Yes, this book takes many, many fantastical and absurd twists and turns. It reminded me much of the roller coaster ride Harold took in May We Be Forgiven. Believable – no. Fun – yes! I chuckled out load a few times as I was listening. The story had me wanting to listen more to see what could possible happen next. What character would Jonas Jonasson be introducing to us and where was the story headed?
The story ends in a nice and neat manner – after all when your spin such tale, you can make anything happen. I really enjoyed listening to this story! It was light and fun. Allowing me to pass the many miles on the road entertained – I’m loving the scenery as I drive. This was a story that I could turn on and off – enjoying the plot or letting it rest – while we delight in our road trip.
In keeping with my novel and food pairings, a menu to enjoy with this tale would include roasted chicken, Swedish meatballs, hot dogs, the sweetest watermelon that you can find, and of course some Swedish vodka. Better yet, for our next book club meeting I think I need to make watermelon martinis! I had an amazing watermelon martini once at Legal Seafood in Boston! Loved it. I really should try to recreate that drink. Yes!
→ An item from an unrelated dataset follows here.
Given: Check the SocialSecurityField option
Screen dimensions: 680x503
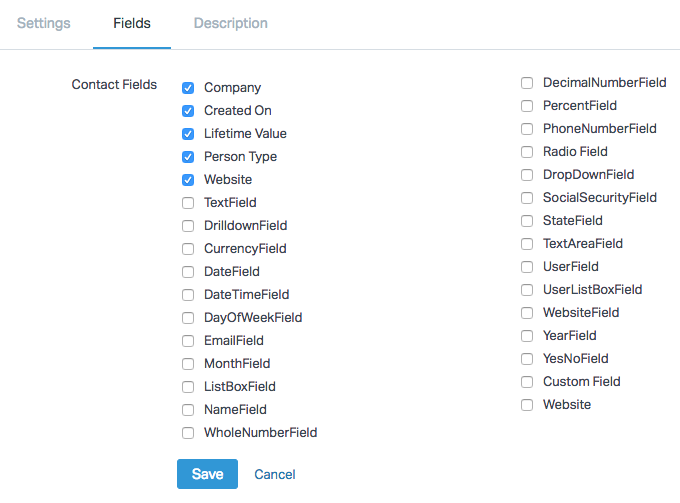Looking at the screenshot, I should tap(527, 198).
As I have said – I am currently on a road trip! Well, at the moment the road trip is on a hiatus as I enjoy lake life in North Dakota with my family. Our drive here took us through seven states and three National Parks. Our trip home will be a different route and include another National Park. Follow along on Instagrm to see the sights!
If you enjoy crazy mixed up stories with a bit of historical setting (here and there) and an up-beat main character (“People could behave how they liked, but Allan considered that in general it was quite unnecessary to be grumpy if you had the chance not to.”), you will enjoy The Hundred-Year-Old Man Who Climbed Out of the Window and Disappeared by Jonas Jonasson.
And they have made a movie out of this book. Looks fun!
I am now currently reading (listening to on the road) A Man Called Ove: A Novel by Fredrik Backman.